■ Activity ■
What lines below hold the string "agent"? Copy them all.

(Stored data)

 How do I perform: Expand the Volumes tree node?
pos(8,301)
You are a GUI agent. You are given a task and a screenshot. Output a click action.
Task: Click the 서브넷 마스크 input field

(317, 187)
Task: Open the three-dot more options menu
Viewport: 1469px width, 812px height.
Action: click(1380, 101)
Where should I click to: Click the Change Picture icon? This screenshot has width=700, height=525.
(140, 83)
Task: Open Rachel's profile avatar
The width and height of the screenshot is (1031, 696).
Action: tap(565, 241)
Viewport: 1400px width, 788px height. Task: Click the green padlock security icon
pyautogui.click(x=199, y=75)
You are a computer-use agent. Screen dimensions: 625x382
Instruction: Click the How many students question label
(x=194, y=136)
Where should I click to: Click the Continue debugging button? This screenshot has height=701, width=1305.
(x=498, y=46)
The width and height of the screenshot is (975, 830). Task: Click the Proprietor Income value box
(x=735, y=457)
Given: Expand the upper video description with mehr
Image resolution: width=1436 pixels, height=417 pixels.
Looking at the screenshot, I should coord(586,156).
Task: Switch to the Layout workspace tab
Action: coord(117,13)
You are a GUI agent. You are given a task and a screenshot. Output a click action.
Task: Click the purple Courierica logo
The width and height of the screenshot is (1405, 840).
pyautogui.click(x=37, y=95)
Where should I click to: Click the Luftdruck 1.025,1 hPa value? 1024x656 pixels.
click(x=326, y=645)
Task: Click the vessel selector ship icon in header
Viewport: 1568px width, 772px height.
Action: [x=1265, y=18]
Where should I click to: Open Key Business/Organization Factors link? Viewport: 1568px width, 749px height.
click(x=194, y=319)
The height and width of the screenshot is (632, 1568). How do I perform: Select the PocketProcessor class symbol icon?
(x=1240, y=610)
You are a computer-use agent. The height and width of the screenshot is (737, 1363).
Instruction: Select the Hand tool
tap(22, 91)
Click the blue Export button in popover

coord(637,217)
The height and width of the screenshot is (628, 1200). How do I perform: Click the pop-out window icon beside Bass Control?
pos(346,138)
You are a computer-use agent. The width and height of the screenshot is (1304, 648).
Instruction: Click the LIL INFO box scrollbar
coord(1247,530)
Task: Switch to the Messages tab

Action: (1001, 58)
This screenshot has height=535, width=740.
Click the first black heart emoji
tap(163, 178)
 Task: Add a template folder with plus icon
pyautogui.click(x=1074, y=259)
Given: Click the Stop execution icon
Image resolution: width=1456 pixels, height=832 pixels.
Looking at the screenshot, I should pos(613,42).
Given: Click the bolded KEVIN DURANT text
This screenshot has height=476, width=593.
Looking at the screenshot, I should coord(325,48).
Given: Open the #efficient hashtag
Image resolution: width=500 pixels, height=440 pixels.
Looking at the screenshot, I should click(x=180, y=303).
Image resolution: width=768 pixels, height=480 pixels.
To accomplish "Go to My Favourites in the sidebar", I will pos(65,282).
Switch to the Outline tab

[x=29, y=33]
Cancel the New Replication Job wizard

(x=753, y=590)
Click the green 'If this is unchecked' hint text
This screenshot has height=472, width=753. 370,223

■ Result for this task ■
You are a GUI agent. You are given a task and a screenshot. Output a click action.
You are a computer-use agent. Screen dimensions: 625x382
You are a GUI agent. You are given a task and a screenshot. Output a click action.
You are a computer-use agent. The height and width of the screenshot is (737, 1363).
You are a computer-use agent. The width and height of the screenshot is (1304, 648).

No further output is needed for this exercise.